• **AIM**:
Could you repeat the entries word for word, from the first line through the line that contains "Looking at the screenshot, I should 836,151.", with that line included?

-- start RECORDS PROVIDED --

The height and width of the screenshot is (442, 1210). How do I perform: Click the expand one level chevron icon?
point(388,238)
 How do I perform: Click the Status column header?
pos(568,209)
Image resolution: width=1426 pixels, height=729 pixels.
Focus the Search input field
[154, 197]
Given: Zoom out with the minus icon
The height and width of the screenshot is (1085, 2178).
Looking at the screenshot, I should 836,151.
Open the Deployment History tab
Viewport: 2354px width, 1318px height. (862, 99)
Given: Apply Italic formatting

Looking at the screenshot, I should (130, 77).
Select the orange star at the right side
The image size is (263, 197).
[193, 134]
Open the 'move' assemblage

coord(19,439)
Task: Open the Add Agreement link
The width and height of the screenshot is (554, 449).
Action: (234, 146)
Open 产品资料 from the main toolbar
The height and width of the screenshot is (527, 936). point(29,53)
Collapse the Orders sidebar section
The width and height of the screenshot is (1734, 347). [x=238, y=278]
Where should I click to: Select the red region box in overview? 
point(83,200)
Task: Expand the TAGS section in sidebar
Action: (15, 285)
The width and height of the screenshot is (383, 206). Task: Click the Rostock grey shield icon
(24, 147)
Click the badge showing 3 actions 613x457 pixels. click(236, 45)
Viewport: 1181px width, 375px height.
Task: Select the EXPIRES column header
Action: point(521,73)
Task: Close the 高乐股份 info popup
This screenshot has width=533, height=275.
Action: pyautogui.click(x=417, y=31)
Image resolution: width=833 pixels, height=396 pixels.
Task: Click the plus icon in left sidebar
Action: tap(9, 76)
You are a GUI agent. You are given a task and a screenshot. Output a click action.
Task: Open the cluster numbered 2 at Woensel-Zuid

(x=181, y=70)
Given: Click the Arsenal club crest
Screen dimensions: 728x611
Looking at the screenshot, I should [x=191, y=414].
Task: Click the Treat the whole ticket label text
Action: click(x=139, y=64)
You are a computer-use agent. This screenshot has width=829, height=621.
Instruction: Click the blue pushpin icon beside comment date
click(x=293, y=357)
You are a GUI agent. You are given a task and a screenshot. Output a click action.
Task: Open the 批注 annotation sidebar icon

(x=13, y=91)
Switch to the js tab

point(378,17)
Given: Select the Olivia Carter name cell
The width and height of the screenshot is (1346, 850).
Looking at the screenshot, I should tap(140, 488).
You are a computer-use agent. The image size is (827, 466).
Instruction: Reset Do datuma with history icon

-- end RECORDS PROVIDED --

• **CORRECT ANSWER**:
The height and width of the screenshot is (442, 1210). How do I perform: Click the expand one level chevron icon?
point(388,238)
 How do I perform: Click the Status column header?
pos(568,209)
Image resolution: width=1426 pixels, height=729 pixels.
Focus the Search input field
[154, 197]
Given: Zoom out with the minus icon
The height and width of the screenshot is (1085, 2178).
Looking at the screenshot, I should 836,151.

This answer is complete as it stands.